GREECE - Following the recent scandal about pension funds' bond purchases the Greek government has issued new rules on selections of board members for state-controlled funds.

In future, heads of pension funds will have to have proven experience in social insurance or social policy issues.

Furthermore, a commission will be set up for the selection of these people.
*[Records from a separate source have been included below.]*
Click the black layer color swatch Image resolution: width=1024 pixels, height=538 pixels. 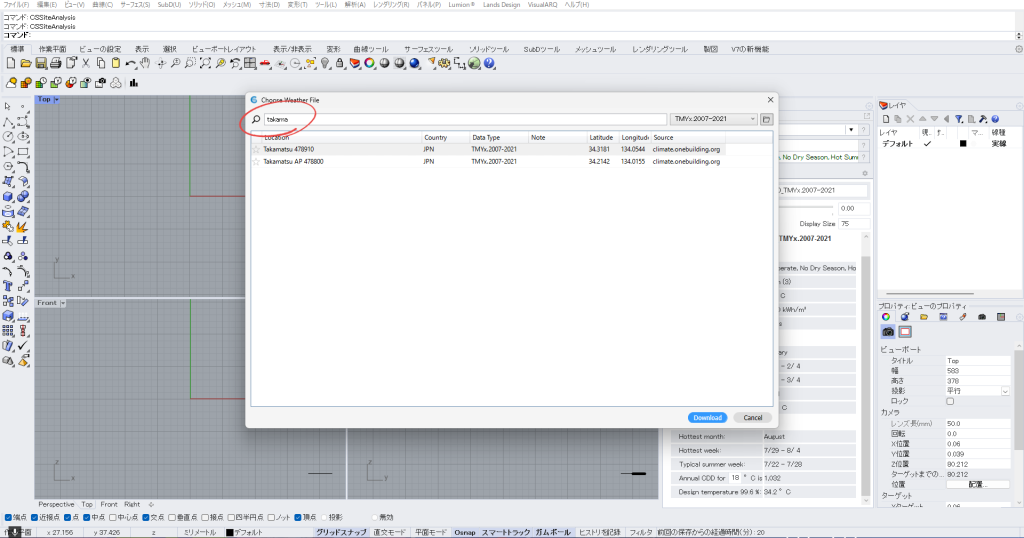tap(962, 143)
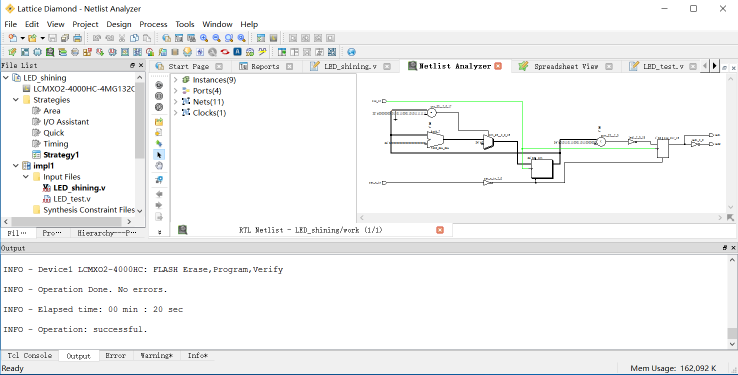The height and width of the screenshot is (375, 738).
Task: Click the print icon in the top toolbar
Action: pyautogui.click(x=77, y=38)
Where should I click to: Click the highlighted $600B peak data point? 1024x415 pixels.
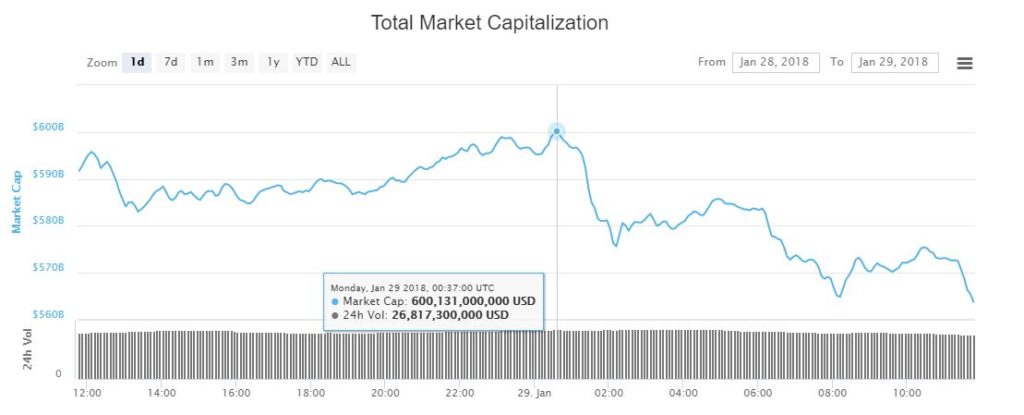(556, 131)
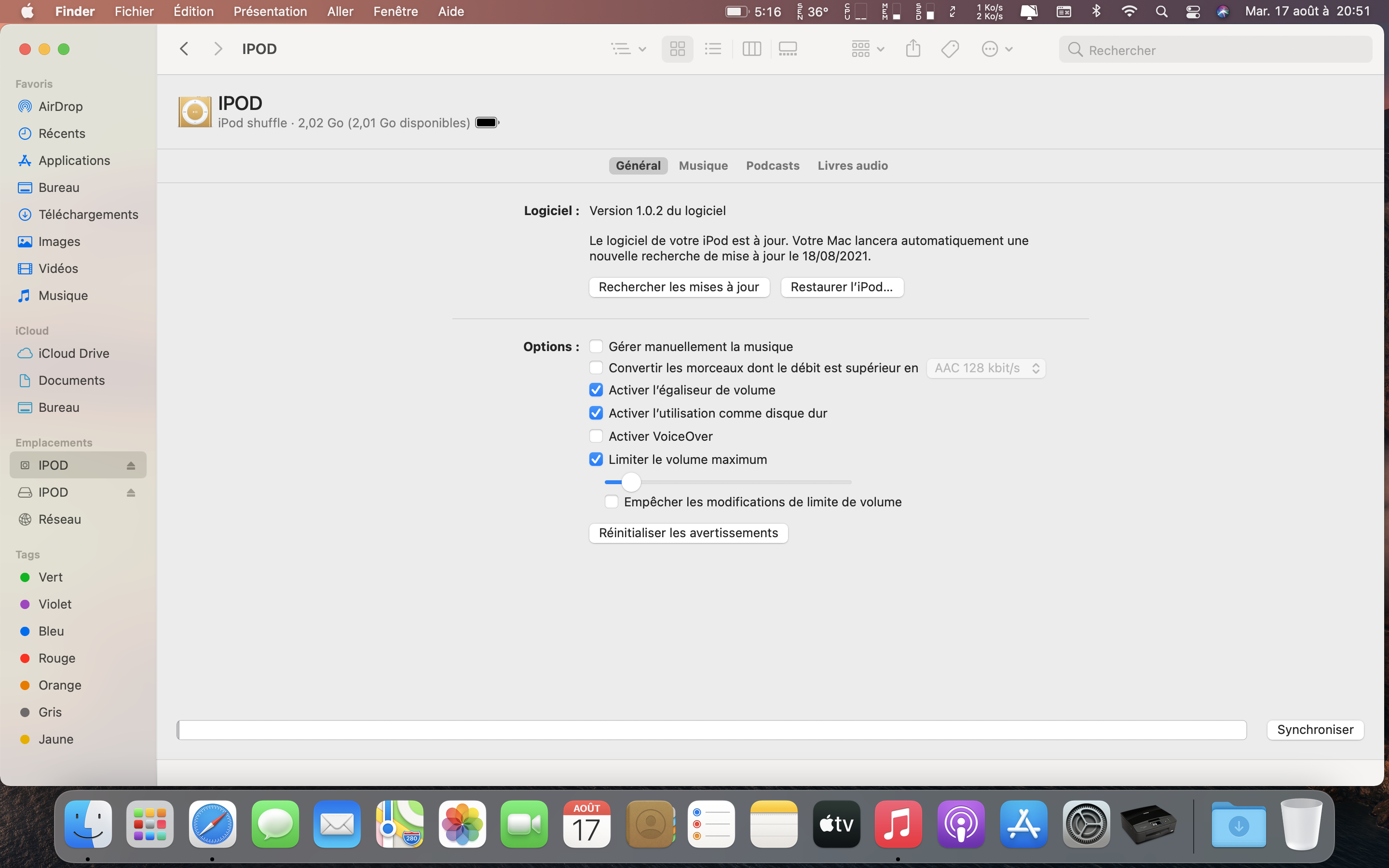Click the volume limit slider knob

coord(631,482)
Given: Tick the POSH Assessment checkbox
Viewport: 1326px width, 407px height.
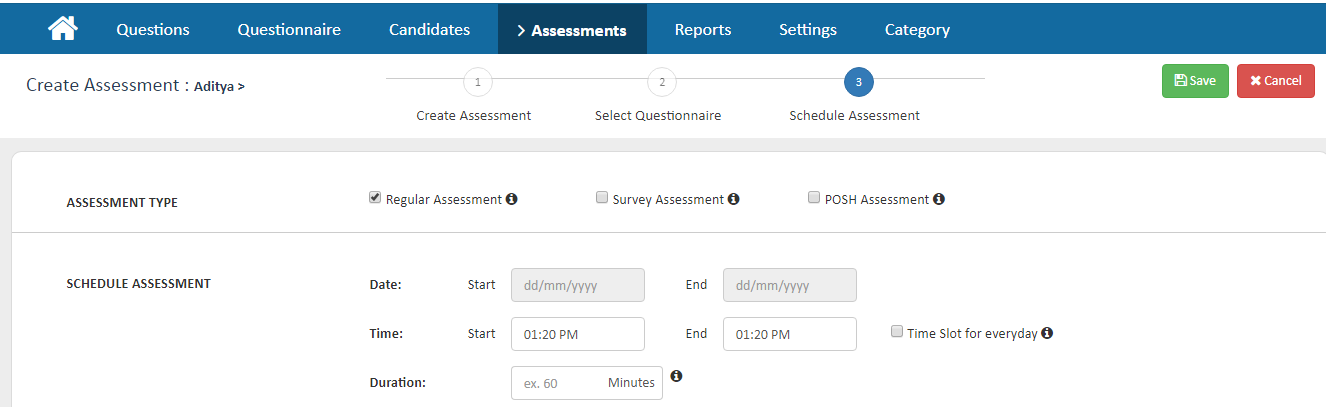Looking at the screenshot, I should point(814,198).
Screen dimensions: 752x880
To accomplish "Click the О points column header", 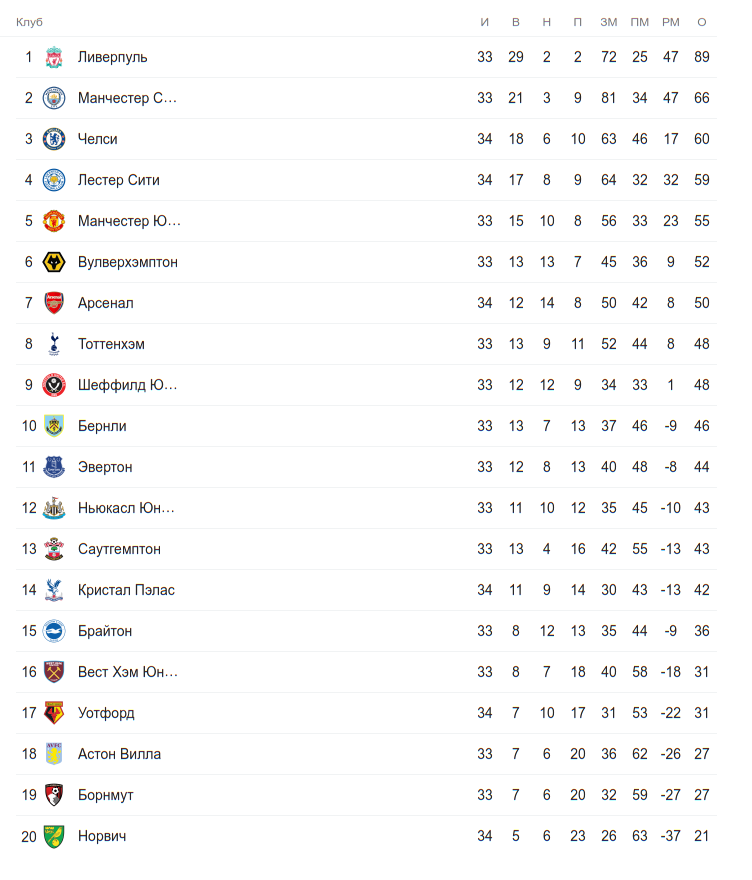I will click(702, 22).
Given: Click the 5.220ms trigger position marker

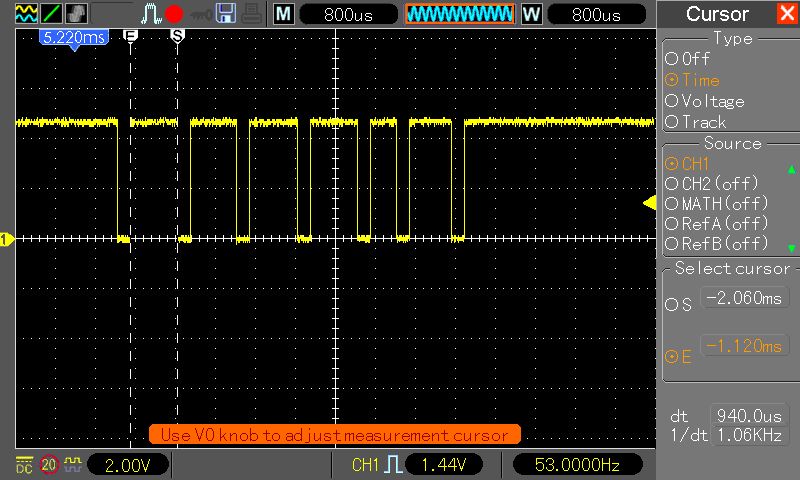Looking at the screenshot, I should pyautogui.click(x=73, y=37).
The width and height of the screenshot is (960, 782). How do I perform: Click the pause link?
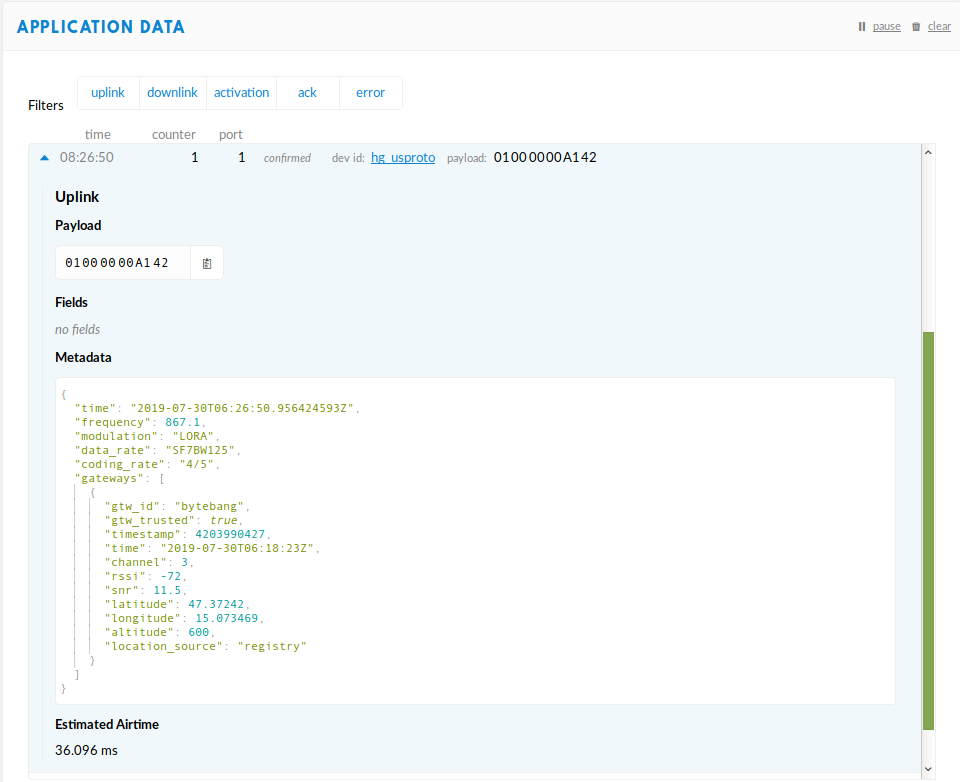[887, 26]
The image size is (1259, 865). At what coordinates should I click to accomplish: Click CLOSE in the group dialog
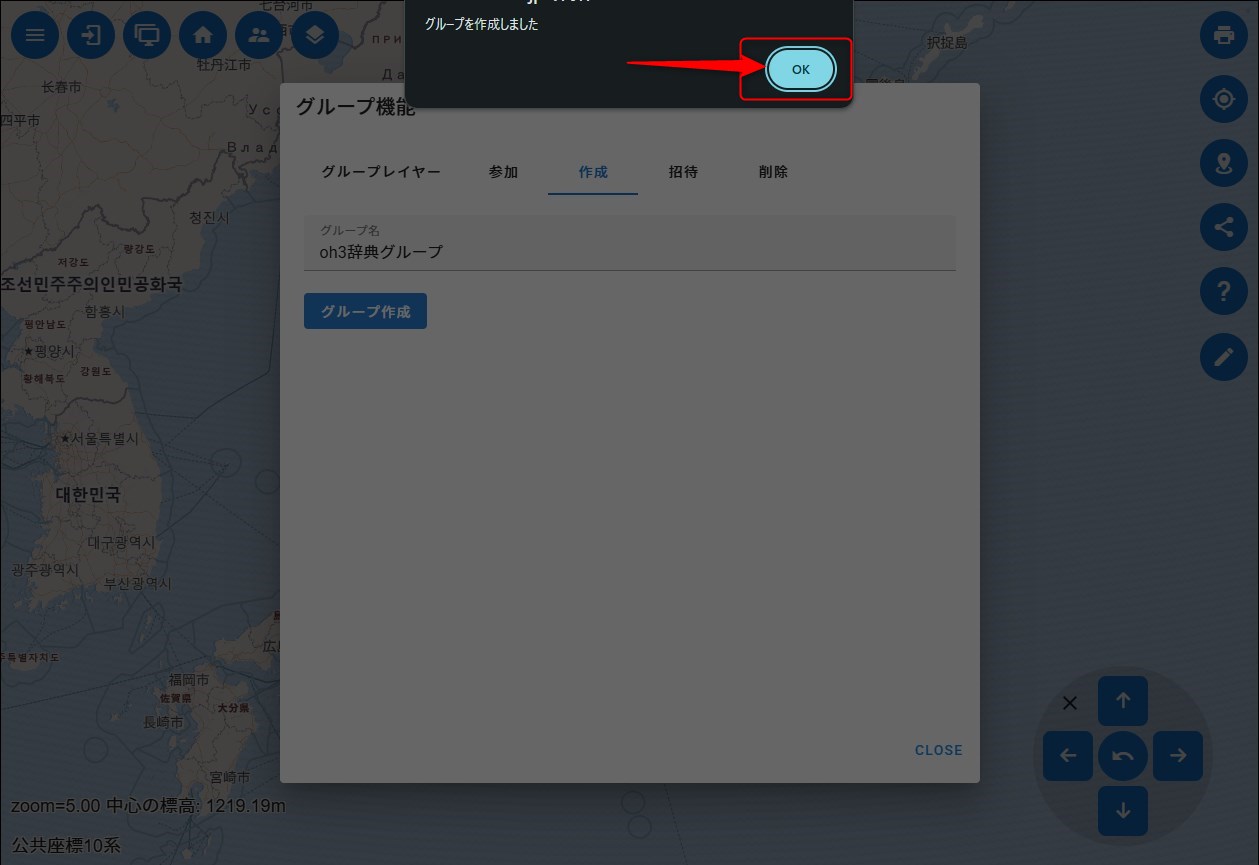point(938,750)
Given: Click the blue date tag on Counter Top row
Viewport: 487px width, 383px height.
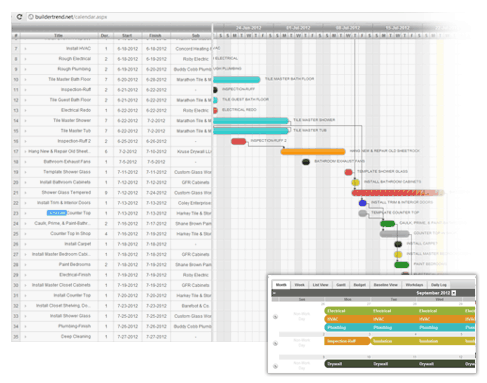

It is to consist of the secretary general of Social insurance as non-voting chairman, the head of the Capital Markets Commission, the governor of the Bank of Greece as well as representatives of employers and employees unions.

Another step the government wants to take is to spread the use of International Accounting Standards and compulsory annual reports.

Earlier this month Andreas Kintis was appointed new head of the Civil Servants' Auxiliary Fund (TEADY), following his predecessor's forced resignation over bond-overpricing allegations.

Kintis, a professor of econometrics and a former rector of the Athens University of Economics and Business, took up his new position last week.

The fund's previous head, Agapios Simeoforidis, was asked to step down after it was found that TEADY allegedly over-paid €5m for a structured bond. He is now under investigation over the sale.

Financial columnist Dimitris Kontogiannis sees the scandal as a chance to overhaul the pension system including restrictions on asset allocation. Currently, pension funds have to put 23% in Greek equities and real estate and 77% to Greek government bonds, he explained in the daily Kathimerini.